For decades, data modeling meant table design. That worked fine when data modeling was essentially database design. But the world has moved on. Today, we deal with structured, semi-structured, unstructured, metadata, and ML/AI artifacts—and not all of it fits neatly into rows and columns.
This is where the five camps from Chapter 1 reveal their true nature. The Relational camp privileges structured data and builds beautiful, normalized schemas around it. The Application camp loves semi-structured data—JSON, XML, nested hierarchies—and celebrates flexibility. The ML/AI camp works almost exclusively with tensors, embeddings, model artifacts, and feature vectors. The Analytics/Data Warehouse camp denormalizes structured data for analytical speed. The Knowledge Graph camp connects everything relationally through graphs, semantic networks, and ontologies. Each camp optimizes for its chosen form and perspective on what matters most: consistency, flexibility, pattern recognition, analytical speed, or semantic meaning.
A quick note on form vs. format. It is crucial to distinguish the form of the data from its physical format. A relational table is a logical form. Parquet is a physical file format that stores that form in a columnar layout. You model the form, but your engineering constraints—compression, read-heavy vs. write-heavy workloads—dictate the format.
Let’s examine the most common forms of data you’ll encounter when modeling: structured, semi-structured, unstructured, ML/AI artifacts, and metadata.
Structured Data
Structured data—sometimes called tabular data—is the form most data professionals know best. It’s highly organized information stored in a predefined format with a strict schema: rows and columns, where each column has a defined data type (string, integer, date, etc.) and each row represents one record. Think of a well-organized spreadsheet or a relational database table.

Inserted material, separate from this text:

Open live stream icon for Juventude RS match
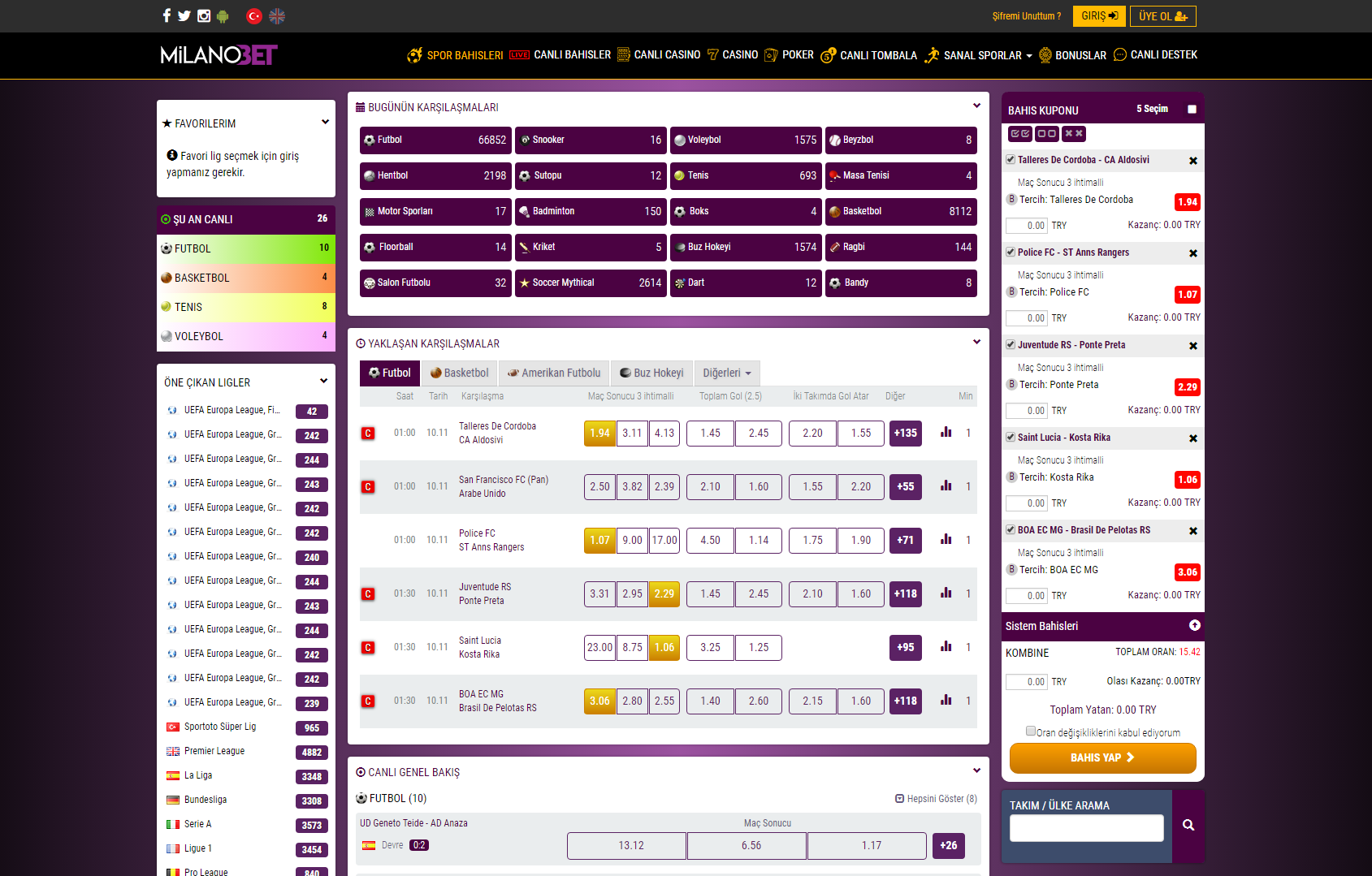tap(368, 594)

Historically, data modeling discussions have centered on structured data. If you’ve taken a data modeling class or read a book on the subject, you’ve most likely learned to model structured data. This legacy traces back to computing’s early days, when data was often stored in rigid structures. The rise of relational databases in the 1970s and 1980s solidified structured data as the de facto form for most business use cases. Codd’s relational data model remains the standard for modeling transactional databases. Other variations in analytics include Ralph Kimball’s dimensional model and Dan Linstedt’s Data Vault.
Structured data has a lot going for it: widespread adoption, computational efficiency, and human readability. SQL is one of the most common languages in computing, and relational databases power the vast majority of business applications. The constraints that structured data enforces—fixed schemas, defined types, referential integrity—are features, not limitations. They catch errors before they propagate.
Databases dominate discussions of structured data, yet if you look around, spreadsheets and, to a lesser extent, data frames, are everywhere. I often call spreadsheets the “dark matter of the data universe.” They’re by far the most common way to interact with structured data, with estimates ranging to as many as one billion people regularly using spreadsheets2. The nuance is that while spreadsheets and data frames are structured as tables, they don’t enforce rigidly defined schemas like databases do. Nothing stops you from inserting any values into any row or column, nor are there consequences for doing so.
Modeling Implications for Structured Data
Structured data is the home turf of data modeling, which is why most modeling literature focuses almost exclusively on it. The modeling playbook is well-established: normalize for integrity, denormalize for performance, use foreign keys to enforce relationships, and lean on the type system to constrain values.